たゞ、徳島岩次と藍玉屋喜多六とが、入れ替つてゐると言ふ、とりつくがあるが、これは少しも生きて使はれてない。町人と侍と入れ替へた考へは面白いが、発展しないでしまつてゐる。恐らく今度なども、見てゐて訣る演出ではないだらう。
正直正太夫は、いやな奴だが、し様によつては、いくらでも大きく演じられる。又代々の優人がさうして来た。此を菊五郎がするのには、大いに期待が持てる。或は貢よりもよいかも知れないが、それは決して菊五郎にとつて、恥ではない。思ふに今此役を満足に演ずることの出来る人は、この人だけであらう。
正太夫を除いては立敵のゐない芝居で、其代り万野と言ふ女が、立敵の様な地位に来る。愛想づかしの場は、此万野のゆき方一つで、面白くもなり、つまらなくもなる。

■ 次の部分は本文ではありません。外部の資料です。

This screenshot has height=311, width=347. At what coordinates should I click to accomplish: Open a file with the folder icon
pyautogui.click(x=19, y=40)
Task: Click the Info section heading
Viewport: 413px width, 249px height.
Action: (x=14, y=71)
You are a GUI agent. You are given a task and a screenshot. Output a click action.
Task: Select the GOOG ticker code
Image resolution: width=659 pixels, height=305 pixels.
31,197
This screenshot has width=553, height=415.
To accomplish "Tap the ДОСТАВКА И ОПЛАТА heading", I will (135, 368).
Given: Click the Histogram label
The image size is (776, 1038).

まう一人、お紺の朋輩のお鹿が、変つた性格に書けてゐる。若い頃、大阪の尾上卯三郎のするのを見て驚いた。しみ/″\とお鹿の悲哀を感じさせたものである。演劇は、一人だけいゝ性格を発見しても、其儘演じては、芝居全体が壊れてしまふ。作者自身も自信がなかつたと見えて、お紺の手紙で、万野と共謀したものとして、ありふれた芝居常識に堕した役にした。